A recent research suggests that Neolithic hunter-gatherers and farmers co-existed peacefully in Central Europe for over 2,000 years.
The latest research results come from a study by the Institute of Anthropology at Johannes Gutenberg University Mainz (JGU). Anthropologist Professor Joachim Burger led excavation team and studied bones from the 'Blätterhöhle' cave near Hagen in Germany. The research suggests that the cave has fossils for both hunter-gatherers and farmers.
Dr. Ruth Bollongino, the lead author of the study, writes that many previous studies believe that the Central European hunter-gatherers disappeared after the arrival of farmers. However, the research carried out by Professor Burger and his team shows that the descendants of Mesolithic Europeans maintained their hunter-gatherer way of life and also co-existed peacefully with immigrant farmers for over least 2,000 years.
The hunter-gatherers were the descendants of the first anatomically modern humans to arrive in Europe, around 45,000 years ago.
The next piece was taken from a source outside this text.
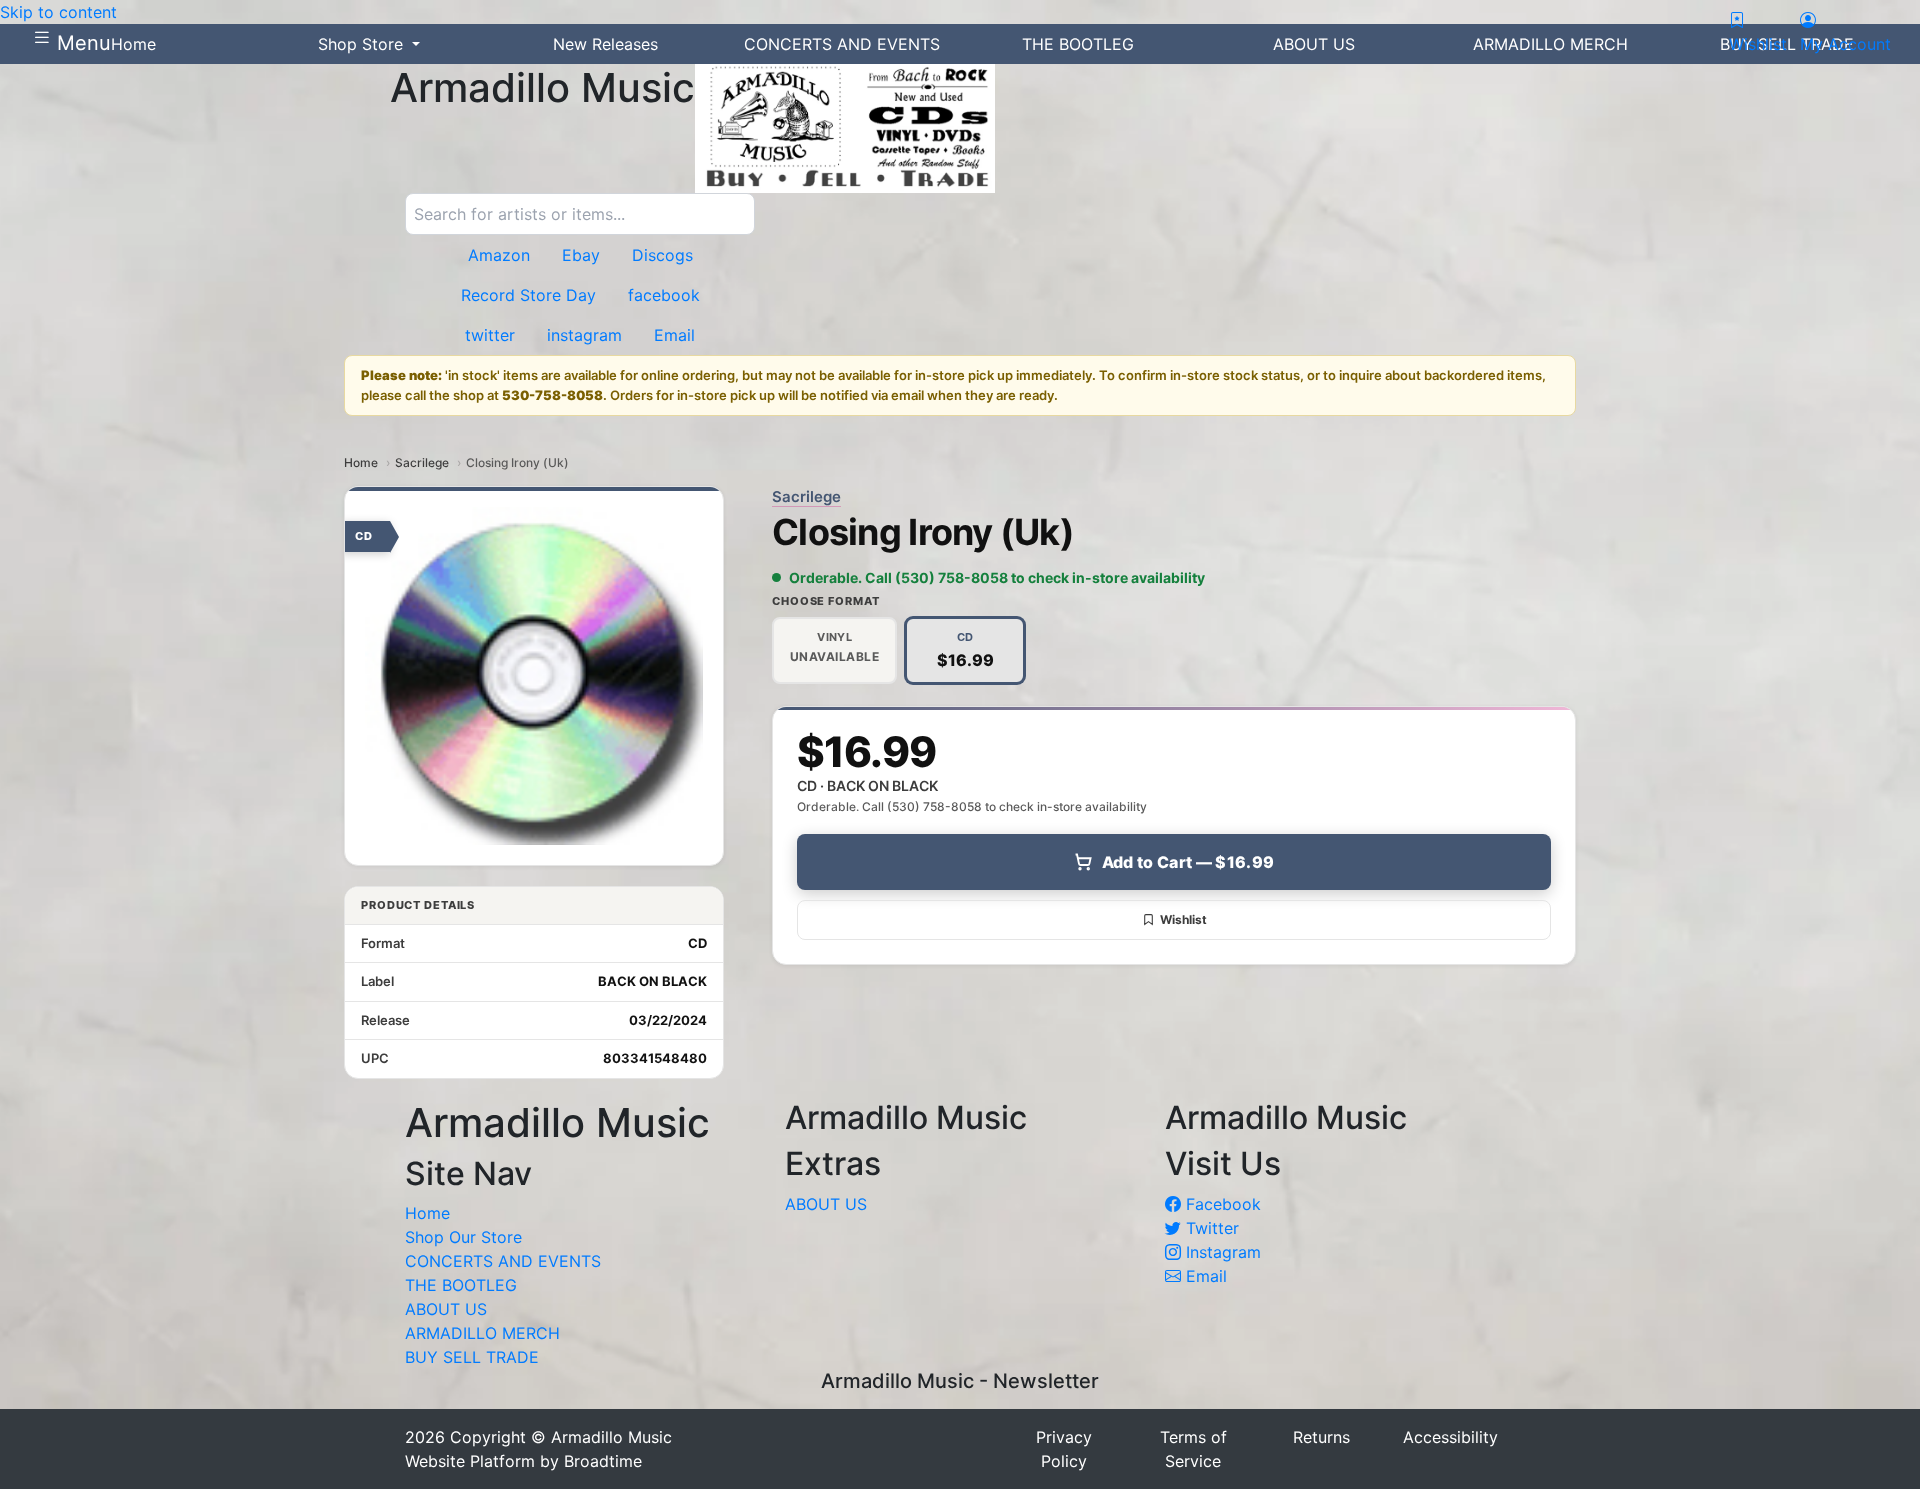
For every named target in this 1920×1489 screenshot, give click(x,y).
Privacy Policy (1064, 1449)
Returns (1321, 1437)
They also survived the last Ice Age around 10,000 years ago.
A genetic study carried out by Professor Burger's team hinted that agriculture was brought to Central Europe around 7,500 years ago by immigrant farmers. The study also revealed that as minute trace of hunter-gathering is available in archaeological records, it was assumed that the hunter-gatherers died or took on to farming.
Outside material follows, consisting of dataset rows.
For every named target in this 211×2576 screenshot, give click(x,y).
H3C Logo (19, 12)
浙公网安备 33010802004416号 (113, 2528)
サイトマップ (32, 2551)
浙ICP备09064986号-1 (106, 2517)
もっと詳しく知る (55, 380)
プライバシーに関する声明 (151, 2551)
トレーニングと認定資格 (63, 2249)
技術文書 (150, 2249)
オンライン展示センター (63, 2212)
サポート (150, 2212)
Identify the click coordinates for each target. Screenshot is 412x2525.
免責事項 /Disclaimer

The latest study now claims that the hunter-gatherers and the farmers co-existed peacefully and they buried their dead in the same cave. Excavators found more than 400 skeletal remains in the cave. The study found DNA of some skeletons were of hunter-gatherers and some were of the farmers.
The DNA results also suggest that that the hunter-gatherers sustained on a diet of fish and the farmers relied mainly on domesticated animals. The study also points out that even though the hunter-gatherers and the farmers co-existed side by side and shared the same burial space, and hunter-gatherer women also sometimes married into famer communities.
However, "farmer women regarded marrying into hunter-gatherer groups as social anathema, maybe because of the higher birthrate among the farmers," Burger explains.